A lunchtime session on Pratham’s work teaching children in India surfaced great lessons on the importance – and limitations – of storytelling. Pratham’s new CEO, Rukmini Banerji, captured the audience’s imagination with a powerful story, at the same time as she highlighted that action is inspired by a different sort of experience entirely.
Banerji described an episode from her years administering theAnnual Status of Education (ASER) assessment used by Pratham to gauge baseline and progress against education goals. As a courtesy, she asked a village headman for permission to give the survey in his area. He agreed, and when she returned to tell him the ASER was completed, he could not believe the outcome. He marched down the road asking children questions from the very basic questionnaire until he was convinced that Banerji’s results, showing that only one-third of students had passed, were correct.

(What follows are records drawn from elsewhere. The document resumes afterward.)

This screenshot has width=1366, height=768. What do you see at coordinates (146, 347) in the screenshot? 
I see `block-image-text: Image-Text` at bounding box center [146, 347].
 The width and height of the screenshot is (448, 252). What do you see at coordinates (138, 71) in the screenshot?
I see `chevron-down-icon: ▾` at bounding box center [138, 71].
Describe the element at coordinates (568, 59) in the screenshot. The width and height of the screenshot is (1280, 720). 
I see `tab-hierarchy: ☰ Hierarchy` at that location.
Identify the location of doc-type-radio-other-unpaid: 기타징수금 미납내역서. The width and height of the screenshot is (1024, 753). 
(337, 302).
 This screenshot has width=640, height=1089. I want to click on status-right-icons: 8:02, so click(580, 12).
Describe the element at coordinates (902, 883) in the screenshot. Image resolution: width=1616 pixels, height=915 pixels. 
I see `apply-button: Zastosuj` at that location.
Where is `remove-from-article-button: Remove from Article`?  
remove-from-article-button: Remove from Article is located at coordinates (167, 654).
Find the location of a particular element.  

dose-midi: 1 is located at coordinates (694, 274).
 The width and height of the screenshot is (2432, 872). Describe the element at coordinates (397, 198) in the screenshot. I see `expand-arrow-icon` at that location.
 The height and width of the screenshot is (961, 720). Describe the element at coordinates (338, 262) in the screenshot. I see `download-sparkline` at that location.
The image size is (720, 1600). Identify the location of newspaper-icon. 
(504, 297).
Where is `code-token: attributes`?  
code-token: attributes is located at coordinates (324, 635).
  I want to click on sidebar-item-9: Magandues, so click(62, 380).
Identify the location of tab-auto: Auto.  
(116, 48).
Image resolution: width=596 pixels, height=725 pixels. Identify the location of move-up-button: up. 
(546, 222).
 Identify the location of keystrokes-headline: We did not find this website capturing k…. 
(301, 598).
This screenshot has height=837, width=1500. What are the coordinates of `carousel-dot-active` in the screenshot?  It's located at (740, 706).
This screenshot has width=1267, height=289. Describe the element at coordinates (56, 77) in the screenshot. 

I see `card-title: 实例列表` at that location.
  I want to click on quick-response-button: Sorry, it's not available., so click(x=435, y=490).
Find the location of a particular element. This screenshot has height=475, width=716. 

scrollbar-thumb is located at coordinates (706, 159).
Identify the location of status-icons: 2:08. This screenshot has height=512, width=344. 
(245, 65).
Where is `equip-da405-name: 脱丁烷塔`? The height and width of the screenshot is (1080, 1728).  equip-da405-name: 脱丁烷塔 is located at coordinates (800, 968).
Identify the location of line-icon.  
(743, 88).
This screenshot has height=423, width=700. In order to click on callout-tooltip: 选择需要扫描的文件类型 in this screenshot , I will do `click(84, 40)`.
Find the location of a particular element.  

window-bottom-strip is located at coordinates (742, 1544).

Episodes like these have led Banerji to realize that you can engage someone with a story, but without firsthand experience with the problem, they will not develop belief that causes change. Summarizing her encounter with the village head, she said, “He was not curious to begin with. I had the answer, but he didn’t have the question.”
Pratham and PAL Network, Pratham’s new sister organization in East Africa, still struggle with how to recreate this experience for a broad audience – to “make people feel this as a problem [so] action will start.” But the realization that this is what’s needed was a critical first step.